A operação funciona como um verdadeiro “check-up” permanente da produção citrícola brasileira, com foco em impedir a disseminação da doença e preservar a liderança do Brasil no mercado internacional de suco de laranja.
Segundo dados da CitrusBR, o país é responsável por cerca de 75% do comércio global da bebida. Na prática, isso significa que três de cada cinco copos de suco de laranja consumidos no planeta têm origem em pomares brasileiros, resultado sustentado por um rigoroso sistema de vigilância sanitária e rastreabilidade.
Fiscalização é considerada essencial para evitar colapso produtivo
As ações conduzidas pelos Auditores incluem levantamento fitossanitário em propriedades rurais, fiscalização do trânsito vegetal, inspeção de viveiros e monitoramento do psilídeo, inseto transmissor do Greening. O trabalho segue as diretrizes do Programa Nacional de Prevenção e Controle do HLB, coordenado pelo Ministério da Agricultura e Pecuária (Mapa) em parceria com os órgãos estaduais de defesa agropecuária.
O controle rigoroso sobre mudas e materiais vegetais é apontado como uma das principais barreiras para evitar a disseminação da doença entre regiões produtoras. Sem esse sistema de fiscalização, especialistas alertam que a cadeia citrícola brasileira poderia enfrentar perdas severas de produtividade, comprometendo exportações, abastecimento interno e preços ao consumidor.
O cenário é comparado ao ocorrido na Flórida, nos Estados Unidos, onde o avanço do Greening provocou forte redução na produção de laranja ao longo dos últimos anos.
Defesa agropecuária sustenta competitividade internacional
O presidente do Sindicato Nacional dos Auditores Fiscais Federais Agropecuários (Anffa Sindical), Janus Pablo Macedo, afirma que a defesa agropecuária exerce papel estratégico para a economia brasileira e para a segurança alimentar.
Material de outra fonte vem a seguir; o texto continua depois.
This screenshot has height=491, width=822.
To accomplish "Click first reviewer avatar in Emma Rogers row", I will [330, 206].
Segundo ele, o trabalho dos Auditores funciona como uma barreira técnica indispensável para preservar a competitividade do produto nacional no exterior e proteger o consumidor brasileiro dos impactos econômicos provocados por eventuais crises sanitárias.
“A defesa agropecuária é o escudo que mantém a competitividade do nosso produto no exterior e a fartura na mesa dos brasileiros. O mundo depende do nosso suco, e o trabalho dos Auditores é a barreira real que impede que o Greening destrua esse patrimônio nacional”, destaca Janus Pablo.
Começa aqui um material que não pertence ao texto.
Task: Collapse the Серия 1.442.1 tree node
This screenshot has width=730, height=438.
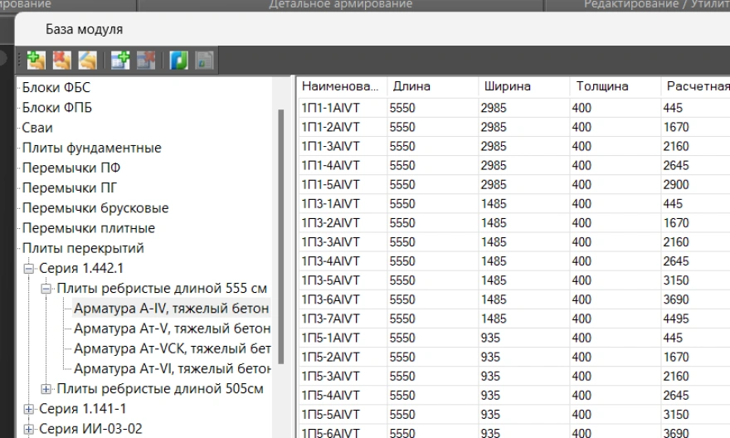Action: point(30,269)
Estratégia combina erradicação, manejo e mudas sadias
Desde a primeira detecção da doença no Brasil, em 2005, a atuação coordenada dos Affas tem sido considerada decisiva para conter o avanço do Greening nas regiões produtoras.
As estratégias adotadas atualmente são sustentadas por três pilares principais:
- erradicação de plantas contaminadas;
- manejo integrado do psilídeo transmissor;
- utilização de mudas certificadas e sadias.
O setor também enfrenta desafios crescentes relacionados às mudanças climáticas e à pressão fitossanitária, fatores que ampliam os riscos de disseminação de pragas e doenças nos pomares.
Brasil mantém vigilância para atender mercados mais exigentes
Em um mercado internacional cada vez mais rigoroso em relação à rastreabilidade e à segurança fitossanitária, o fortalecimento da defesa agropecuária é visto como peça-chave para garantir a continuidade das exportações brasileiras.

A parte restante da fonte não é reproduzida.